Estimating the Scale of Digital Minds
Derek Shiller
TL;DR
The paper addresses the question of how many digital minds could exist in the coming decades by defining digital minds through observable traits such as agency, personality, and intelligence, and by assessing potential moral and social implications. It adopts two complementary methodologies: a use-case driven consumption model that maps adoption across social, task, and actor categories, and a compute-centered fractional-capacity model that projects global FLOP/s capacity and plausible allocations to digital minds. Together, these approaches suggest a wide-ranging potential scale, from about $10^6$ to $10^{11}$ digital minds by 2030–2050, with medians often in the billions, and a conclusion that hardware limits are unlikely to be the primary bottleneck in many scenarios.

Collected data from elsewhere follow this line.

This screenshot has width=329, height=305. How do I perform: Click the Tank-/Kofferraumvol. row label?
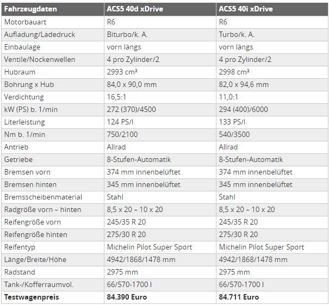tap(39, 285)
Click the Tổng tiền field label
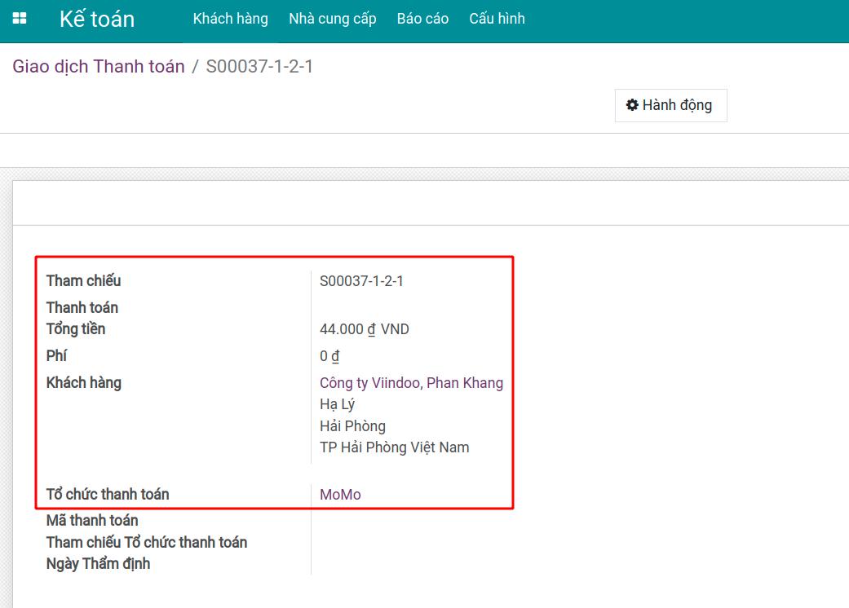Screen dimensions: 849x608 76,329
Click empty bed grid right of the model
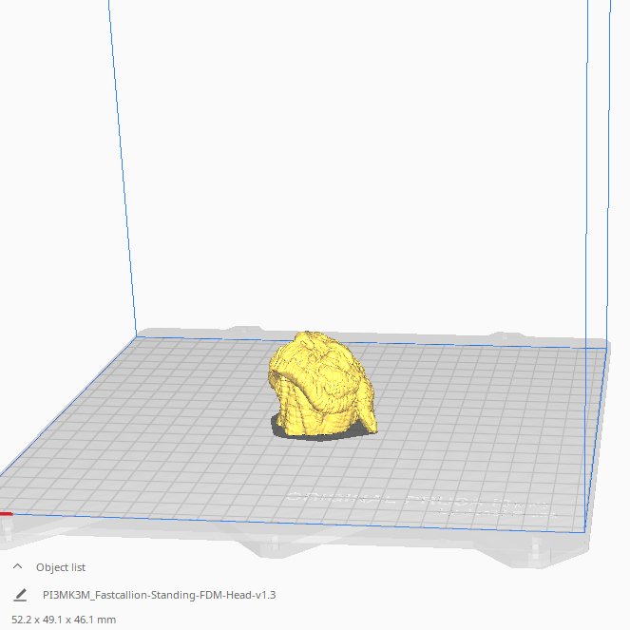The image size is (630, 630). [x=482, y=402]
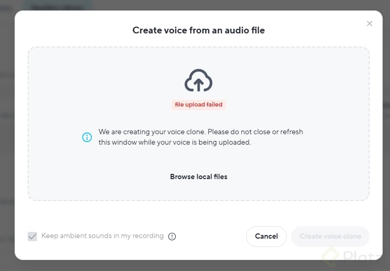Click the 'Create voice from an audio file' title
Viewport: 390px width, 271px height.
(199, 30)
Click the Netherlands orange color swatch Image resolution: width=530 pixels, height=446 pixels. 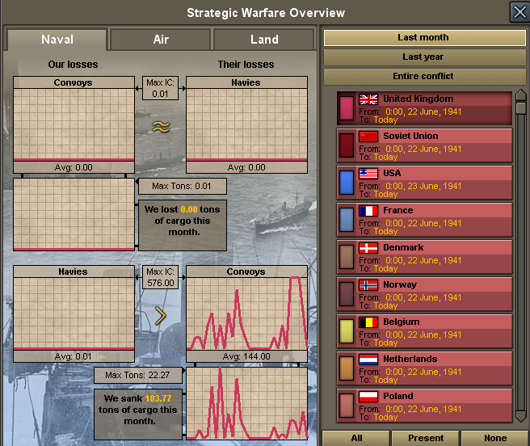(x=347, y=368)
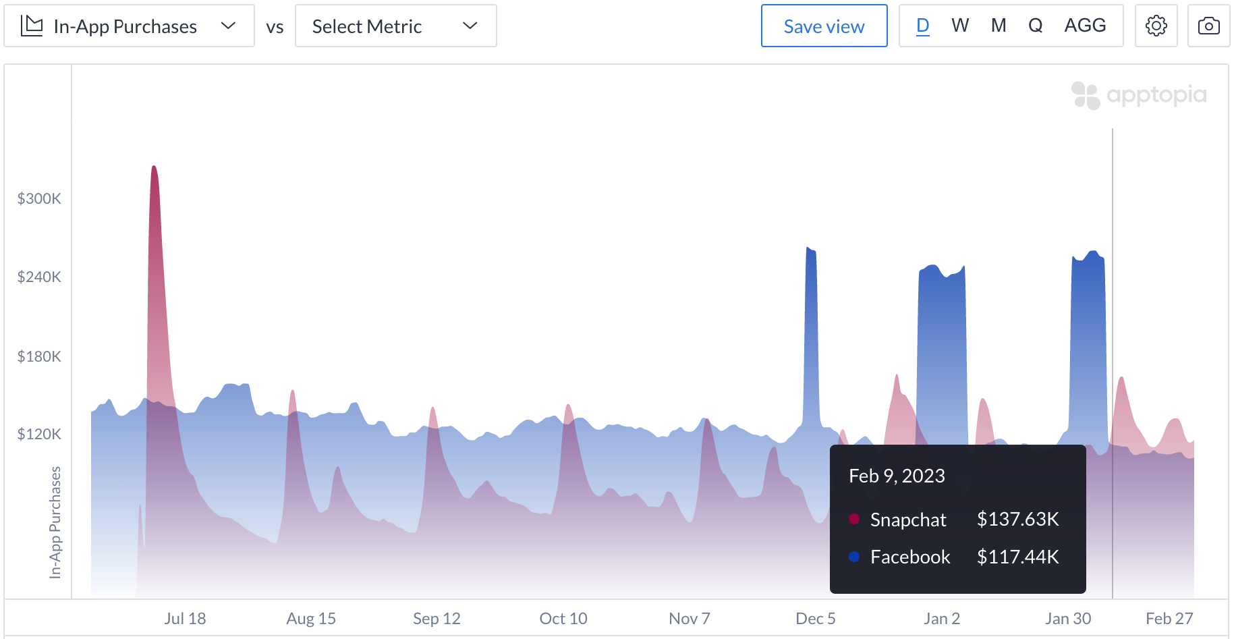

The work emphasizes substantial uncertainty, contingent on social acceptance, regulatory choices, and the value and deployment of computation, and highlights the importance of considering welfare implications for large-scale digital mind populations.
Abstract
This report estimates the potential number of digital minds, defined as AI systems exhibiting observable traits such as agency, personality, and intelligence, in the coming decades. It employs two complementary approaches: first, examining specific use cases for digital minds and projecting adoption rates for each; second, analyzing trends in AI chip production and efficiency independent of digital mind applications. Together, these supply- and demand-side perspectives suggest that hundreds of millions of digital minds could exist by 2050, though this estimate carries substantial uncertainty spanning several orders of magnitude.